Une crise qui se transforme en tragédie. Jeudi où moment l’Algérie devait voter pour renouveler les instances de ses assemblées locales, à Mostaganem, le corps d’une personne non identifiée, découvert par des pêcheurs jeudi à l’aube au large du littoral de Mostaganem, a été repêché.

Le corps en état de décomposition avancée, découvert dans un filet de pêche, a été remis au port commercial de Mostaganem à l’unité de la protection civile qui l’a transféré à son tour vers la morgue de l’établissement hospitalier “Che Guevara”, a-t-on indiqué avançant l’hypothèse qu’il s’agit d’un jeune candidat à l’émigration clandestine dont la tentative a échoué cette semaine.

La veille, mercredi, un bateau de pêche avait repêché e corps d’un jeune âgé entre 25 et 30 ans en état de décomposition partielle, qui a été transféré aussi à la morgue du même hôpital.

Il faut noter que les côtes de Mostaganem ont enregistré rien que durant cette semaine, l’interception de 99 harraga à bord de six embarcations.

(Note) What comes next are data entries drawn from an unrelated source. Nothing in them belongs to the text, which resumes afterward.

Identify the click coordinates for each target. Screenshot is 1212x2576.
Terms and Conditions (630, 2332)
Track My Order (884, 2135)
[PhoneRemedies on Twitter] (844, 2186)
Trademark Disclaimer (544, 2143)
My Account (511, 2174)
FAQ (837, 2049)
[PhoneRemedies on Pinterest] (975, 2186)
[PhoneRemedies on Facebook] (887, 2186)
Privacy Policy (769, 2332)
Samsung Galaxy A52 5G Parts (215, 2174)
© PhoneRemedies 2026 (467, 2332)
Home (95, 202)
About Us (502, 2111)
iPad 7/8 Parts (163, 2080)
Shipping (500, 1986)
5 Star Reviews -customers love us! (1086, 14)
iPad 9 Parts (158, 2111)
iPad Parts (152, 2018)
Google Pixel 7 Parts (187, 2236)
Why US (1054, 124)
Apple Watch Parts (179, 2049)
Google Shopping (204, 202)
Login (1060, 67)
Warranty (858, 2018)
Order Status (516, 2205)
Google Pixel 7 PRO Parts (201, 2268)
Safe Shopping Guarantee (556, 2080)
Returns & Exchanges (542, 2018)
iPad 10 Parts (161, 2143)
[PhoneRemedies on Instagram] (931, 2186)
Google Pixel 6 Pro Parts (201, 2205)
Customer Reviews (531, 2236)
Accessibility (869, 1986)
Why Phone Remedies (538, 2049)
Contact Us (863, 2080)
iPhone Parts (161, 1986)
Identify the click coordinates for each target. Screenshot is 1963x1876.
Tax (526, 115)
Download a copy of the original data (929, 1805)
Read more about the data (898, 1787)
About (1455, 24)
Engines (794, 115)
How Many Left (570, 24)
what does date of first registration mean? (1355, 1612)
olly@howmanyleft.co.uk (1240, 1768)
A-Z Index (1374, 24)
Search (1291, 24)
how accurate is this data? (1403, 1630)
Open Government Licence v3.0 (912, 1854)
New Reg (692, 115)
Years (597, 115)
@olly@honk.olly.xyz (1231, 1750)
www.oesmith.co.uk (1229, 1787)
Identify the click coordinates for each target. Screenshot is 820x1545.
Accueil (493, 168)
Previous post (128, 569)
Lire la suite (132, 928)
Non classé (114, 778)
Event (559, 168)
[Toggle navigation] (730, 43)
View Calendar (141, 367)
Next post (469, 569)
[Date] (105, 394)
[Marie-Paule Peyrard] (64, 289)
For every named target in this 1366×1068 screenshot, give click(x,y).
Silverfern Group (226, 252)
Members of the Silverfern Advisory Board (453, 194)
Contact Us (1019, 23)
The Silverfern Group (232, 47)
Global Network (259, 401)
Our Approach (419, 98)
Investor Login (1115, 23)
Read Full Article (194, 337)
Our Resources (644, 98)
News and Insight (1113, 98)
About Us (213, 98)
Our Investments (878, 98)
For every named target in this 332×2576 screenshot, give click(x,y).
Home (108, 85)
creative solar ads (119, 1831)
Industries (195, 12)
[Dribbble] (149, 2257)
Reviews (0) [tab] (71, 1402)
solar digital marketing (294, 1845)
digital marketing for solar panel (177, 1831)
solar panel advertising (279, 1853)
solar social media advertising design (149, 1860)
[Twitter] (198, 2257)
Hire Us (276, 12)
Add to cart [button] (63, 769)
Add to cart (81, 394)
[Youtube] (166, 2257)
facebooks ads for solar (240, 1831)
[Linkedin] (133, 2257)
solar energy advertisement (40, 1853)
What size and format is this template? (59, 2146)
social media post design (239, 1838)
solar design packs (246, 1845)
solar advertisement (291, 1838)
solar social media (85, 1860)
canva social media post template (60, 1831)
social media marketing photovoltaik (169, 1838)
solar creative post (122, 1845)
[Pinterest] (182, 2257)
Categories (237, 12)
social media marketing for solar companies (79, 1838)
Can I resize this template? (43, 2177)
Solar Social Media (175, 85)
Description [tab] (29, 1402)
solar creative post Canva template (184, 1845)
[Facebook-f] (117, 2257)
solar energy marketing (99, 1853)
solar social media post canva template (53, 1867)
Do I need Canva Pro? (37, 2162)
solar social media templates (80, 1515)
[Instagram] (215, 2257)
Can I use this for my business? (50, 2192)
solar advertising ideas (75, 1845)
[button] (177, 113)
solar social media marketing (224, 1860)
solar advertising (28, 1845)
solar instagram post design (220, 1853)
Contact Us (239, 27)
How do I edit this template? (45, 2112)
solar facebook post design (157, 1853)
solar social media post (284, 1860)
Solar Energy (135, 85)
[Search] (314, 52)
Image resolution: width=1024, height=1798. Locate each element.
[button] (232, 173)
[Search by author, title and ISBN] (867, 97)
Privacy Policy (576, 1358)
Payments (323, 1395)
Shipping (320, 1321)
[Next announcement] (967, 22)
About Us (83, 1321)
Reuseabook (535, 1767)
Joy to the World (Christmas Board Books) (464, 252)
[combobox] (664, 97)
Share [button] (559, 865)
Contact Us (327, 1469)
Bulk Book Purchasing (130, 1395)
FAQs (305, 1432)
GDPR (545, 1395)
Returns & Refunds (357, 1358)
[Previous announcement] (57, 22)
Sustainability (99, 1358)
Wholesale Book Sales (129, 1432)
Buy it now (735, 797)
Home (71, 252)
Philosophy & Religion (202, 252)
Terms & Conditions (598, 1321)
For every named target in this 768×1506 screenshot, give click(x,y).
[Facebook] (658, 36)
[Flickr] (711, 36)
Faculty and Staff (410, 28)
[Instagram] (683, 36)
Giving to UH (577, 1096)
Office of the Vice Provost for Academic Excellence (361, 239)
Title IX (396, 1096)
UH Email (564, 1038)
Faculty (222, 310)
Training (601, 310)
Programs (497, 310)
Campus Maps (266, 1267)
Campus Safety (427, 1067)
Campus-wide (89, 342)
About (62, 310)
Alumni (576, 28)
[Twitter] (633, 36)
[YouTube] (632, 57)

Ce phénomène alarmant démontre que la harga attire de nouveau énormément d’Algériens qui sont prêts à risquer leur vie en  flirtant avec la mort dans le seul de but d’atteindre les côtes européennes notamment de l’Espagne, le pays le plus proche de l’ouest algérien.

Et à ce sujet, les autorités espagnoles ont tiré la sonnette d’alarme et exigent des mesures concrètes de la part des autorités algériennes. Selon le journal espagnol El Mundo, Juan Ignacio Zoido, le ministre de l’Intérieur espagnol, va rencontrer l’ambassadrice d’Algérie à Madrid, Taous Feroukhi pour lui demander de transmettre les préoccupations de l’Espagne aux autorités algériennes.

Selon un autre quotidien basé à Madrid, ABC, rien qu’entre le 26 octobre et le 3 novembre dernier, 600 Algériens sont arrivés à Almería et à Murcia par voie illégale et en empruntant des embarcations de fortune.

Notons enfin que selon le dernier rapport du Haut-Commissariat des Nations unies pour les réfugiés (HCR), l’Algérie est classée au cinquième rang du classement des nationalités de migrants effectuant la traversée, derrière la Syrie (15%), le Maroc (9%), le Nigéria et l’Irak (7% chacun). C’est dire enfin que l’Algérie fait de plus en plus fuir ses jeunes désespérés par le chômage et la mal-vie.